Records from a collection:
**********
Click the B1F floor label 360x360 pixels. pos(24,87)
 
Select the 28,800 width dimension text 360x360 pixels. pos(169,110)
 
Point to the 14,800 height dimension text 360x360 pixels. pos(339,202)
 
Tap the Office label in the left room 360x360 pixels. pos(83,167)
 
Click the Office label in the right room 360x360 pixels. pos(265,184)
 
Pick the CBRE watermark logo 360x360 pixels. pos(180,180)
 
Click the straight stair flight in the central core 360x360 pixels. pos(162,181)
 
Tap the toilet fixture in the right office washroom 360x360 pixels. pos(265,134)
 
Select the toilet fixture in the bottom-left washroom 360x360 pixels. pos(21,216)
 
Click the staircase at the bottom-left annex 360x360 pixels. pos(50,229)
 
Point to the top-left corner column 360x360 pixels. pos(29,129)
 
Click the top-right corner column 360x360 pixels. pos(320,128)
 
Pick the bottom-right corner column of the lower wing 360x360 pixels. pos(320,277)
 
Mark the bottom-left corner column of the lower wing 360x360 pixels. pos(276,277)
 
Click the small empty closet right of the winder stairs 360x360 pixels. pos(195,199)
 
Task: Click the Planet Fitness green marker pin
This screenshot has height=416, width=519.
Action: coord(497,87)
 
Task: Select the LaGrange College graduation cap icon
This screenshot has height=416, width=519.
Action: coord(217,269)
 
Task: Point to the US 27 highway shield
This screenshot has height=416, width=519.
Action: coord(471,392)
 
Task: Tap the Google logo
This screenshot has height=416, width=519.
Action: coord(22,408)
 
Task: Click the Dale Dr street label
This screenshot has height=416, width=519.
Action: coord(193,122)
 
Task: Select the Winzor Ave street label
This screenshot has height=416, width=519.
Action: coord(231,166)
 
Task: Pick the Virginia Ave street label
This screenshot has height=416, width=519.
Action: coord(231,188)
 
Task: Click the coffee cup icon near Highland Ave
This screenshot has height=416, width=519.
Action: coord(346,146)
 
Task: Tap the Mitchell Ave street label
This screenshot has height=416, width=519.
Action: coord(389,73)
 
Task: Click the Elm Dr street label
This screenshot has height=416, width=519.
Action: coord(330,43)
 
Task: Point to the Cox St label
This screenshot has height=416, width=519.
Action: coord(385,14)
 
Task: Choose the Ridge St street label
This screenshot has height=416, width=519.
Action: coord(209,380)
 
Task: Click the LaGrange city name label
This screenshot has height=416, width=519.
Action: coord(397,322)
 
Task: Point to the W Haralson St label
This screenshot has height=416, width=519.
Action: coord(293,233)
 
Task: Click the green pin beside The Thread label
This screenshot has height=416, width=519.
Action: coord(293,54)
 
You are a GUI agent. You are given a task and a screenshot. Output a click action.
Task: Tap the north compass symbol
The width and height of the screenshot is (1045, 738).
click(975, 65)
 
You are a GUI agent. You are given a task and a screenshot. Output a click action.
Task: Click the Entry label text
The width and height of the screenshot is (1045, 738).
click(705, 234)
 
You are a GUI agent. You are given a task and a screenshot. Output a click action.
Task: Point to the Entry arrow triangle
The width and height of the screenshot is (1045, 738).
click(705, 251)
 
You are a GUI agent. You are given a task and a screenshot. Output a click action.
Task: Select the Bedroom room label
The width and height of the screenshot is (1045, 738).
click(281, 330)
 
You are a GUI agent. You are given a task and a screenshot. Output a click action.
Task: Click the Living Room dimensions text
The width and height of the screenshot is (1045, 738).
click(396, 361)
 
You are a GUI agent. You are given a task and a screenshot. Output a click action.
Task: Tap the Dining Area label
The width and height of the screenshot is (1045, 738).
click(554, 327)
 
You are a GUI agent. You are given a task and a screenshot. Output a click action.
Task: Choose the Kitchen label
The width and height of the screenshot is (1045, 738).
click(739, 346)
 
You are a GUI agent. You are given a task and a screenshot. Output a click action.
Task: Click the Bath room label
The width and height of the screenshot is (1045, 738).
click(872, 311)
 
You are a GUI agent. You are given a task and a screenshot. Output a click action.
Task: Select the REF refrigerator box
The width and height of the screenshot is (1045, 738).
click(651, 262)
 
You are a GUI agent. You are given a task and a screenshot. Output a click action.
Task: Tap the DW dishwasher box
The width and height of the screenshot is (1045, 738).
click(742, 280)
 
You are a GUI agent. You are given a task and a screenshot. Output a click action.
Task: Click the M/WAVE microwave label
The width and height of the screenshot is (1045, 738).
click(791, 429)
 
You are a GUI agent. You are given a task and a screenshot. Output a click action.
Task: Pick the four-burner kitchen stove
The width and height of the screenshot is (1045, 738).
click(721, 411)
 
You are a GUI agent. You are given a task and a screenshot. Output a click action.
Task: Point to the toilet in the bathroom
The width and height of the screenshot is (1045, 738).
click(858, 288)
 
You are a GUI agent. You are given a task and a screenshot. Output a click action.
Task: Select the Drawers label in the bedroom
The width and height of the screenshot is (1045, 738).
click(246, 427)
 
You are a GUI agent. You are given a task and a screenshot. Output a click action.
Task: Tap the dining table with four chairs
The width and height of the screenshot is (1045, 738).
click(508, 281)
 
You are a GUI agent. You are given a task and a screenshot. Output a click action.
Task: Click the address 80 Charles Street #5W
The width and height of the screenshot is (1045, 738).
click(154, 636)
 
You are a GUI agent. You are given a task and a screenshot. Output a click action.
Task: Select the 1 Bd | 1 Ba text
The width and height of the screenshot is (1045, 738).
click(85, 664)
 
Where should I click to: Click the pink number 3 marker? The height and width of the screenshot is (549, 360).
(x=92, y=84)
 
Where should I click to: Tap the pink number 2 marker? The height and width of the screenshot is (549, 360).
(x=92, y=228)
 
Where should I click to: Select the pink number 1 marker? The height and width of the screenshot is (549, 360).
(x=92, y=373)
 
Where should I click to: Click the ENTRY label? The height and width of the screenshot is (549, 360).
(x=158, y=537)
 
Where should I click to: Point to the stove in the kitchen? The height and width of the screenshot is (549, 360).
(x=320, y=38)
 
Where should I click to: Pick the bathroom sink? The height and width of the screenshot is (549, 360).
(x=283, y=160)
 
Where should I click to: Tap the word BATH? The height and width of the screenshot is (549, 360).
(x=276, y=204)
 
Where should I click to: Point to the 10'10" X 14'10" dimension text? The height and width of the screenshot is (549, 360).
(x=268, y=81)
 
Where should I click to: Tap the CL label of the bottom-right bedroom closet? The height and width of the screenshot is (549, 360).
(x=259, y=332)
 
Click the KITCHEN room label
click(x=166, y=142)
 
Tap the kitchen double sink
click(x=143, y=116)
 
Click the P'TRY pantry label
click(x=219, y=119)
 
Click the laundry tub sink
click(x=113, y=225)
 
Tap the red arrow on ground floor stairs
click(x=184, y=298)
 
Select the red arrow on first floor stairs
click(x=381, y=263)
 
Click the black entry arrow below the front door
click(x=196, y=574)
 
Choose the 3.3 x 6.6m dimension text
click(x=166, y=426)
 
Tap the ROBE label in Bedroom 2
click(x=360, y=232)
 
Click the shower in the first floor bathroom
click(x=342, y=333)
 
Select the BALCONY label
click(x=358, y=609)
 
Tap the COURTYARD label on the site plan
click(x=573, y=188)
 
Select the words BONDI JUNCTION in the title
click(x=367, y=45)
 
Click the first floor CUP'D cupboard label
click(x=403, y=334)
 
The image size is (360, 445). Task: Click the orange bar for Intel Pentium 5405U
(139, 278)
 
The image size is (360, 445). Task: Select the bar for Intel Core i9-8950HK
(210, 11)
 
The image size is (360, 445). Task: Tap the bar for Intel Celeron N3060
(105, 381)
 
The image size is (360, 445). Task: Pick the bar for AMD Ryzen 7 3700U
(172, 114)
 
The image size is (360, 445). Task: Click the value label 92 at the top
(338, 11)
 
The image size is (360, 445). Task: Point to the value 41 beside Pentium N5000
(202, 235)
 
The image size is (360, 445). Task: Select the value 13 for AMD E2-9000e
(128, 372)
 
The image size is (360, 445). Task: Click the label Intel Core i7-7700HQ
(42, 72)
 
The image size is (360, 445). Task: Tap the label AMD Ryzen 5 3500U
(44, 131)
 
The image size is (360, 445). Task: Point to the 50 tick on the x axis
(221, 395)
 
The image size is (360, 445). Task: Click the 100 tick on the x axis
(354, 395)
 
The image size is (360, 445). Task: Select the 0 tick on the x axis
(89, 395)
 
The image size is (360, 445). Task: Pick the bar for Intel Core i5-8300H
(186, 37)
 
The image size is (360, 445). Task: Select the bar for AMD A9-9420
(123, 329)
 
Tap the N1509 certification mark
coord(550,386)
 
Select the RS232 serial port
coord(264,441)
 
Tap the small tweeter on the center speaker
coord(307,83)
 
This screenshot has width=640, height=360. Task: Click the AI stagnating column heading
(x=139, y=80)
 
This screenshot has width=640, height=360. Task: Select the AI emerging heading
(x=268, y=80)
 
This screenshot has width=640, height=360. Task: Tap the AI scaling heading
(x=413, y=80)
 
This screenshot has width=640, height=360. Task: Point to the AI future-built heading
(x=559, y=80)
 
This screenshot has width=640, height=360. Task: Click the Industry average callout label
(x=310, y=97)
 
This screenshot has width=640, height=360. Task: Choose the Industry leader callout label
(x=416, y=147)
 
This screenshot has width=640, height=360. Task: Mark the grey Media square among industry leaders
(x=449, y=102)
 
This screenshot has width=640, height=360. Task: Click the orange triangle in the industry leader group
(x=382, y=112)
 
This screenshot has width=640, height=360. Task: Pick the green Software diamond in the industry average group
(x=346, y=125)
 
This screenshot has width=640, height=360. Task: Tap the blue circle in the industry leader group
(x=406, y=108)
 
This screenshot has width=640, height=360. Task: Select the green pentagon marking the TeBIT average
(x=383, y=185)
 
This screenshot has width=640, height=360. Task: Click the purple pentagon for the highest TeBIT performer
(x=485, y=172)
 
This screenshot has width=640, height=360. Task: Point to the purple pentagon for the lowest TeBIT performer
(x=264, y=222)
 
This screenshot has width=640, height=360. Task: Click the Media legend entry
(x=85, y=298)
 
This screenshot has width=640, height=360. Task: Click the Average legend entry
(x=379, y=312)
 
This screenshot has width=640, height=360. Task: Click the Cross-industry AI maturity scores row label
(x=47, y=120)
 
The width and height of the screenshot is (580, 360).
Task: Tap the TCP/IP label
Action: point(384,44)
**********
Locate every line in the records above that contains the word "performer", and copy each of those lines.

This screenshot has width=640, height=360. Task: Click the purple pentagon for the highest TeBIT performer
This screenshot has width=640, height=360. Task: Point to the purple pentagon for the lowest TeBIT performer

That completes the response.